Difference between "planetary ring" and "circumstellar disk"?

Question

Related: Do/Can Ringed Stars Exist?

Is there any particular difference, in behavior or properties, between a planetary ring system and a circumstellar disk? Or is the only real difference a matter of what's in the middle?

This question came up as a matter in the related discussion, particularly because the (game-simulated) object that inspired the question is a brown dwarf - something between a star and a gas giant. What I observed in-game appeared to be more similar to the rings around Saturn, than to the description and image provided of a circumstellar disk.

So, are there properties of the rings/disks themselves which can differentiate one type from another? Or is the type of central body the only thing that defines them?

If the central body is the only factor, what should we call a ring around a brown dwarf, assuming one could exist in nature?

Answer 1

From Physics SE:

A circumstellar disk is a set of objects that orbit about a star-like object and that collectively look disk-like in some way.

From Wikipedia:

A ring system is a disc or ring orbiting an astronomical object that is composed of solid material

So, a circumstellar disk may have gas, dust, asteroids, etc., but it must orbit a star-like object. A ring system must have something solid--dust or moonlets--but it may orbit any astronomical object.

Other than that, you specifically asked about a planetary ring. That would mean a ring system that specifically had a planemo as the central body.

In other words, a disk around a brown dwarf could be described as a circumstellar disk (a brown dwarf is a star-like object) or a ring system (as long as the disk contained solid material). It could not be called a planetary ring, because a brown dwarf is not a planet.

Answer 2

Besides all the obvious properties (size, distance, central body, etc.), there are a few other differences between the two.

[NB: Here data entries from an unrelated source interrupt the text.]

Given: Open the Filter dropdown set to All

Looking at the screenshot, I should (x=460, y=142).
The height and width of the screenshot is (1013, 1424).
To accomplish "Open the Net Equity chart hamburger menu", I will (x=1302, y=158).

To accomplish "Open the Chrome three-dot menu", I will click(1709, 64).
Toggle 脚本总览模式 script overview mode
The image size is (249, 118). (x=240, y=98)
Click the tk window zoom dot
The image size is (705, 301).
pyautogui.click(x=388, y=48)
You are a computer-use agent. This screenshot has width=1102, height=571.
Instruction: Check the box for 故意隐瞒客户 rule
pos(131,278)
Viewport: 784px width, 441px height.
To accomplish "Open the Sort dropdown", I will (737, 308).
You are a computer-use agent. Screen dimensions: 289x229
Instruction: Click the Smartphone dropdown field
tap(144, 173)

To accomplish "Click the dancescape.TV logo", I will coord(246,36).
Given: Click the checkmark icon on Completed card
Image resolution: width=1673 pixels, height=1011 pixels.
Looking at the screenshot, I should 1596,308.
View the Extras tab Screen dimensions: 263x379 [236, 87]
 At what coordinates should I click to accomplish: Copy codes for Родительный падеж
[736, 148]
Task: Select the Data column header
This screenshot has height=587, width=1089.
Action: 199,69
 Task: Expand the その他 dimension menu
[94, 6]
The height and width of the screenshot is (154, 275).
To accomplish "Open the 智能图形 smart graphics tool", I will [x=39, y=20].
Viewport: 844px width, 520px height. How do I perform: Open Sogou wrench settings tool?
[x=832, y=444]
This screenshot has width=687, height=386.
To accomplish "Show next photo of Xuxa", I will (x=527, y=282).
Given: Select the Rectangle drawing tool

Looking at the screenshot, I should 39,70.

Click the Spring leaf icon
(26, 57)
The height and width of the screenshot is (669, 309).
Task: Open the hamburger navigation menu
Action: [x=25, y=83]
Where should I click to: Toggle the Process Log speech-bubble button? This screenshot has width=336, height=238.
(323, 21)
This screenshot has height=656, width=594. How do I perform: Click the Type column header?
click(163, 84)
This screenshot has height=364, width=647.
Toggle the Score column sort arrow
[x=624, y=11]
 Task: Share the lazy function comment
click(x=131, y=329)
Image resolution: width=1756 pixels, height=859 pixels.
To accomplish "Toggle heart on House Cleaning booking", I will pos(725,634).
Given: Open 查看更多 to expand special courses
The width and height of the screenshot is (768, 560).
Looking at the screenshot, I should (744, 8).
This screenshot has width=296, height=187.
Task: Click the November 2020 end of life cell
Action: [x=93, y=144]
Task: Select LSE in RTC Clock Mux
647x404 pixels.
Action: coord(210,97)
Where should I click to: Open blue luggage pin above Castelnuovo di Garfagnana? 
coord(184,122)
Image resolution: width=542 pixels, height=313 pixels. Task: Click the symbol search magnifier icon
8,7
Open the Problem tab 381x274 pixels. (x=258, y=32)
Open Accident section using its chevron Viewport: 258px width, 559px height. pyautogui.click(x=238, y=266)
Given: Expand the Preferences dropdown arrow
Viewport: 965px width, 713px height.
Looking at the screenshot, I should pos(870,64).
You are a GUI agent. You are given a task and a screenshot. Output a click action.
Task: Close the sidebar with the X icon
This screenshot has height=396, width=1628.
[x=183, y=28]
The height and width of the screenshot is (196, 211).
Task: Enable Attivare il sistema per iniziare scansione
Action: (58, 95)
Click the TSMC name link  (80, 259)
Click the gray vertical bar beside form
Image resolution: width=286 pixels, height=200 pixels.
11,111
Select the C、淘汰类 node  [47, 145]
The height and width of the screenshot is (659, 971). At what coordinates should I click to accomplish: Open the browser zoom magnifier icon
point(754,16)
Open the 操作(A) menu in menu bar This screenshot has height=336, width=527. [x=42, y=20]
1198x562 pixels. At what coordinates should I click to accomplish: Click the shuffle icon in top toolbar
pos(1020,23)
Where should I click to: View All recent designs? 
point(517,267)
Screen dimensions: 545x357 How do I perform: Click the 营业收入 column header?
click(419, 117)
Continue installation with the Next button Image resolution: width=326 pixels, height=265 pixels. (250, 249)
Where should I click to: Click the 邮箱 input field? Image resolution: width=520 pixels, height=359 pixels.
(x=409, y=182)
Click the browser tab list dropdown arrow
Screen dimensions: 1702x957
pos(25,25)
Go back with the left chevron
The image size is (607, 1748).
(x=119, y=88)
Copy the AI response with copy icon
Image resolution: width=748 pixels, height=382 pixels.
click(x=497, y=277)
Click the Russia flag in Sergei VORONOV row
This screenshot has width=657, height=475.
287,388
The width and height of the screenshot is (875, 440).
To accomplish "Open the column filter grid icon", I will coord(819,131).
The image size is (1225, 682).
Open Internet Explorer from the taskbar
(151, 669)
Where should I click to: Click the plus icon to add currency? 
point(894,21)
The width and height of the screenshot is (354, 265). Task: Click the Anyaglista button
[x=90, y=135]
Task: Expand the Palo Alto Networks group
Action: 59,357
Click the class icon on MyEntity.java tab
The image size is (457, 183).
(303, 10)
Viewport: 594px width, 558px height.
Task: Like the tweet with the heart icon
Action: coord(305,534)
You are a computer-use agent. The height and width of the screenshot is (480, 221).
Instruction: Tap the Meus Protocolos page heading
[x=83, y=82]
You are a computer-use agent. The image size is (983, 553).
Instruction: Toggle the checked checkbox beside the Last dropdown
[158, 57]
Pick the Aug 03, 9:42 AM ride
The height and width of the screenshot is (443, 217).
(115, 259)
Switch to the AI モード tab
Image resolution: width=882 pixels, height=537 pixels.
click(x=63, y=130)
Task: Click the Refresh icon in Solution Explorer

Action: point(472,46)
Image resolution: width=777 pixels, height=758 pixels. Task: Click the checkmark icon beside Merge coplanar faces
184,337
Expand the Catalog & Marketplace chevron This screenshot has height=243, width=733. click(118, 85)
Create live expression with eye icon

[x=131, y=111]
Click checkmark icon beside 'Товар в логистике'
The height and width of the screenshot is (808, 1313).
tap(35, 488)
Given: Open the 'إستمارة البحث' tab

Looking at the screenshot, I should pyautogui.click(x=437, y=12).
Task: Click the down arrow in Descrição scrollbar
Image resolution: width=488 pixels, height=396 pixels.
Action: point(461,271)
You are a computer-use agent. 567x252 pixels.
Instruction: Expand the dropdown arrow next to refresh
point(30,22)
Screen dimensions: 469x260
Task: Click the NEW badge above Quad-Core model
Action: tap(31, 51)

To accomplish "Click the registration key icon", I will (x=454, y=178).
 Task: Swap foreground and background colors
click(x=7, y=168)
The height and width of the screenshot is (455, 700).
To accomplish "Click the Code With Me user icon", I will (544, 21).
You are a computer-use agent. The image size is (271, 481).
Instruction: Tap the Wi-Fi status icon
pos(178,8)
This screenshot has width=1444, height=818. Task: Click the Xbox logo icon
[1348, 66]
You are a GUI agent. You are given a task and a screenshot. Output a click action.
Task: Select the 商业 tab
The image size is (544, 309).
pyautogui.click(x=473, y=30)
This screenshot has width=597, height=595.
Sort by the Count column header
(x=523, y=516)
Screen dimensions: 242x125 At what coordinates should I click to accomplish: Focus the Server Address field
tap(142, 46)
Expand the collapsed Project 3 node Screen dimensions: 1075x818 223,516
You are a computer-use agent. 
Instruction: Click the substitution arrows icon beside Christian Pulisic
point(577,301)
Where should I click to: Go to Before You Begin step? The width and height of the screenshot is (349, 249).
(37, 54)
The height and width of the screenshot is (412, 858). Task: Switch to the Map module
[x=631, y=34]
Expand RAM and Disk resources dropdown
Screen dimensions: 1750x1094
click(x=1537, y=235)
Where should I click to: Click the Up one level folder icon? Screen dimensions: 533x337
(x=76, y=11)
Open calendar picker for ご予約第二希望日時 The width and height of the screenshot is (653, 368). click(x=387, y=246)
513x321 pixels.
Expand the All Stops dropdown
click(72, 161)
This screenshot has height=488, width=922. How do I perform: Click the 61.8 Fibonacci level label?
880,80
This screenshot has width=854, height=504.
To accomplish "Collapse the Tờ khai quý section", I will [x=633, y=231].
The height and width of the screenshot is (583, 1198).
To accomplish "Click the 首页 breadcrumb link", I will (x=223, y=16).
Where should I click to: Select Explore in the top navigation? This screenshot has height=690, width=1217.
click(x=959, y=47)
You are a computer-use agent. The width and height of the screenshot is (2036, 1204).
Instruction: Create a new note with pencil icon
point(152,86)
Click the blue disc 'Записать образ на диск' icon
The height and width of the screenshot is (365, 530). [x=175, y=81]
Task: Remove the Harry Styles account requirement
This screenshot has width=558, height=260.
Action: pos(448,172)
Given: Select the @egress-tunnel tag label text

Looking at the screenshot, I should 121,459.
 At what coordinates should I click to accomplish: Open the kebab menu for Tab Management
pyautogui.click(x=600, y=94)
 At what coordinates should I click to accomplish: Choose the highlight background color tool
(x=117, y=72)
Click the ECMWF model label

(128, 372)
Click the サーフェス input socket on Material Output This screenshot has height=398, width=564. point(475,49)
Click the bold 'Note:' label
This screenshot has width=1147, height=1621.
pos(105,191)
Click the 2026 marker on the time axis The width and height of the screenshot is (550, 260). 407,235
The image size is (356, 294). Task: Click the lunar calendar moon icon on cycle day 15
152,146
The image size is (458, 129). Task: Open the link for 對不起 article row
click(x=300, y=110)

Firstly, planetary rings usually have a clearly defined boundary. This is because rings usually have shepherd moons — small moons that orbit near the inner or outer edges of rings or within gaps in the rings. The gravity of shepherd moons maintains a sharply defined edge to the ring; material that drifts closer to the shepherd moon's orbit is either deflected back into the body of the ring, ejected from the system, or accreted onto the moon itself.

Circumstellar disc boundaries can be more complicated. Usually, planets play a similar role to shepherd moons in ring systems, so we can define an inner and outer edge for the asteroid belt. However, discs that lie beyond the planets are trickier. The Kuiper belt's outer edge is approximately 47.8 AU from the Sun, at the 1:2 resonance. However, some objects have been detected up to 55 AU from the Sun. Meanwhile, scattered disc objects have extreme orbits and the disc's outer edge is not clearly defined. Distant SDOs have been proposed as Hills cloud objects, causing a vague ambiguity between the two.

In addition, rings are much denser than circumstellar discs. As a result, collisions are relatively common between ring debris, while they are very rare in circumstellar discs.